Het Hiphophuis organiseerde afgelopen zaterdag 5 juli een Hiphopfestival in Rotterdam. Er werd veel gebattled en de pogingen hiphop het theater in te krijgen waren zeker veelbelovend.
Met hiphop kun je veel doen. Je kunt erover praten. Je kunt de breakdance-moves leren. Je kunt de muziek leren maken. Je kunt er andere conventies op toepassen en het in het theater brengen. Je kunt erop dansen. Je kunt er anderen op zien dansen. Nou ... en op het Hiphopfestival kon het dus al-le-maal.
De battles waren het spectaculairst. Het principe bij een battle is dat meerdere breakdancers (b-boys) elkaar proberen af te troeven met hun gedans.

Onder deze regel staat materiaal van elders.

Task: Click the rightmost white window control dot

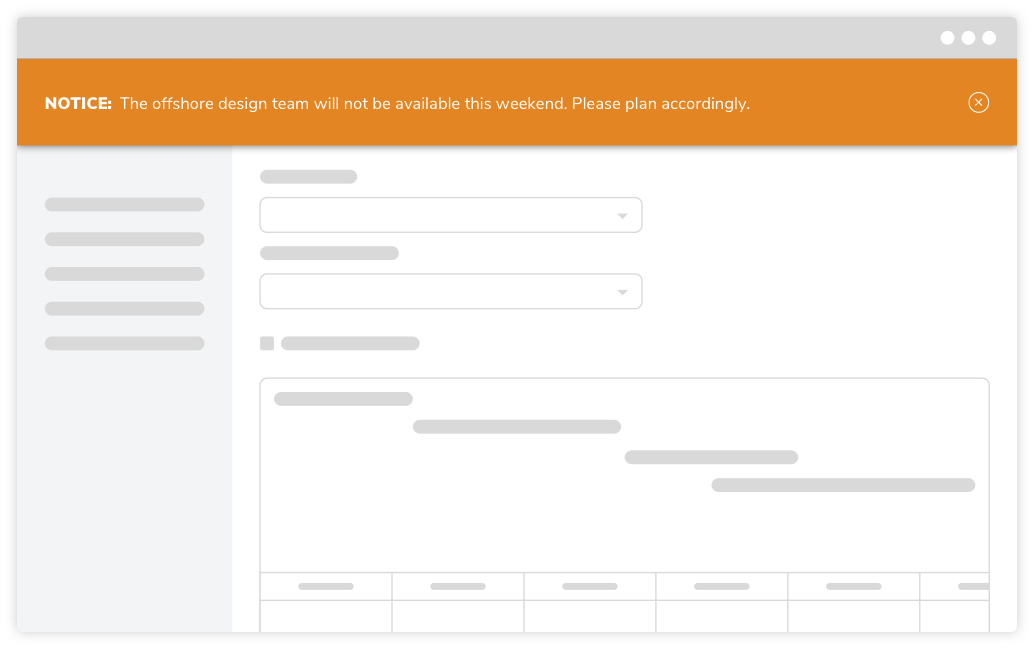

Dit keer was het zelfs een Bonny en Clyde battle wat inhoudt, dat man-vrouw koppels het opnamen tegen andere koppels. Deze mannen en vrouwen kwamen van over heel Europa. Het was een spannende wedstrijd. Wel jammer vond ik, dat je de vermoeidheid bij de winnende koppels die voor een derde of vierde keer op moesten, zag toenemen; ze maakten kleine foutjes. Gelukkig was de finale een paar uur later en kon je dus de finalisten goed uitgerust het tegen elkaar op zien nemen.
Daarna Lantaren/Venster in voor drie goede shows. Racine Carre was het meest bijzondere. Op klassieke muziek ging een b-girl met haar dans-moves op zoek naar het contrast tussen de vierkante vormen van de grote stad en de ronde vormen van haar lichaamstaal.
En dan heb ik ook nog een hoop gemist, omdat een en ander parallel geprogrammeerd was. Dat zien we volgend jaar dan wel weer.